Je ne le crois pas. Le shungu est une notion qui a grandi, au fil du temps, en lien avec l‘élargissement du cercle. Damir Ben Ali parle d’un processus vivant de socialisation. L‘antropologue part d’un postulat simple. La nature donne naissance à une créature, qui, pour prétendre à une forme d’humanité (undru)1, se doit de commettre certains actes, inscrits dans un cycle d’existence communautaire. Autrement dit, nous devenons « homme », mais nous ne le sommes pas, à la base. Il laisse entendre que l’humanité n’est pas cette chose acquise, donnée d’avance. Il faut la chercher, la construire, durant toute une vie, en instaurant une dynamique de partage, avec nos semblables. Il est presque question d’une quête. Pour atteindre à l‘unicité, nous serions à la recherche de cette humanité enfouie, dont il faut rassembler les morceaux éparses. Cette idée me parle beaucoup, en ces temps d’arrogance et de déni.

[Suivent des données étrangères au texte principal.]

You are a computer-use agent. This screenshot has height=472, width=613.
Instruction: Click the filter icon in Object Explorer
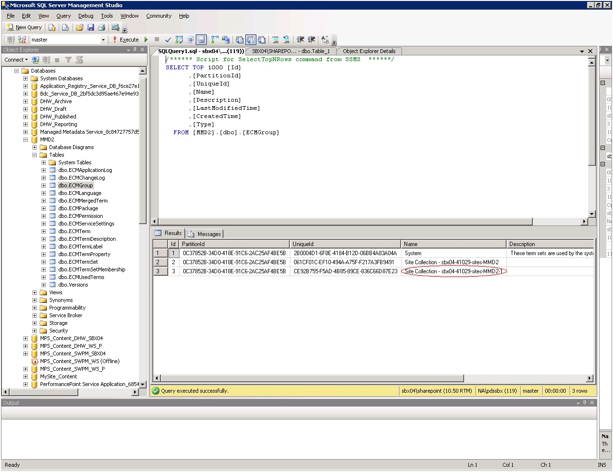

Le mot « shungu », au départ, relève de cette réalité-là, celle du partage, celle de la relation, du rapport à l‘Autre.

Soirée Shungu 4

Il y a plusieurs récits, sur lesquels se fonde Damir Ben Ali, pour étayer son propos. Il y a certaines histoires, dans la région du Mbadjini par exemple, où il est question de nourriture, mise en partage à partir d’un noyau familial, en fonction d’un calendrier donné. A Itezadjuu, cité aujourd’hui disparue, il y a l’histoire de cet homme, qui, chaque année, abattait un bœuf, dont la viande était partagée, quasi rituellement, entre les membres de sa famille proche, entre les couples formés par ses filles, ses neveux et lui-même. Un principe vite repris par ses neveux, qui ont élargi le cercle, en y introduisant une notion de dons et de contre-dons. Il y a cette autre histoire, relevant du partage du travail dans les champs à Mohéli, se finissant par des sortes de banquets, rassemblant tous ceux qui ont contribué à cultiver pour l’un ou pour l’autre. A la base de toutes les histoires rapportées, il y a cet idéal, cette volonté de partager, présidant à la naissance d’une nouvelle fratrie ou à la consolidation de celles qui existent. Il faut voir que ce qui est devenu une tradition dans le pays s’est ensuite complexifié, au point de figurer le socle identitaire, avec des nuances, selon les régions. Au Muzdalifa House, le projet ne consiste pas à reprendre tel quel le principe du shungu, mais à l’interroger, en fonction du monde dans lequel nous vivons. Les enjeux pourraient se situer à plusieurs niveaux. Il y a le désir d’interroger cette tradition, en profondeur, pour mieux la saisir. Il y a aussi la volonté d’élargir la perspective, de faire migrer la notion dans un espace-monde. La volonté de re conceptualiser autour d’un legs, de l’inscrire dans un horizon plus large, est bien là. Je pourrais aussi évoquer ce désir, en tant qu’artiste ou auteur, de nourrir mon travail par cette réflexion, de creuser davantage, sur cette quête d’humanité enfouie, sur ce principe de fratrie humaine, à inventer, à construire.

Soirée Shungu 2

Il faut dire aussi qu‘iI y a des aspects dans le shungu traditionnel qui peuvent ne pas se retrouver dans notre démarche. Des aspects qui relèvent, parfois, d’une société acculée, dépossédée de son histoire, mise en péril, et, qui, par réaction, va se replier sur elle-même, s’accrocher à une geste séculaire folklorisante, par instinct de survie. Sans chercher à l‘interroger. On le voit à la manière dont le rituel du ndola nkuu est dévoyé de nos jours. C‘est pourtant l’un des aspects les plus spectaculaires de cette tradition du shungu. De fait, notre approche implique des choix dans ce que l’on garde de l’idée du shungu originel. Des choix qui ne sont pas guidés par un désir d’effacer le legs, mais de nous le réapproprier, en fonction de nos attentes, en fonction du monde dans lequel nous vivons. Comme le souligne Damir Ben Ali, le shungu, toujours, rompt, mais ne plie pas. L‘utopie nichée en cette histoire de fratrie élargie, de banquet et de partage est notre passeport pour l‘ailleurs. Un ailleurs où il est encore possible de tendre la main à son semblable…

Soirée Shungu 1

Y a-t-il une suite prévue au travail initié par les auteurs de SHUNGU Un festin de lettres ?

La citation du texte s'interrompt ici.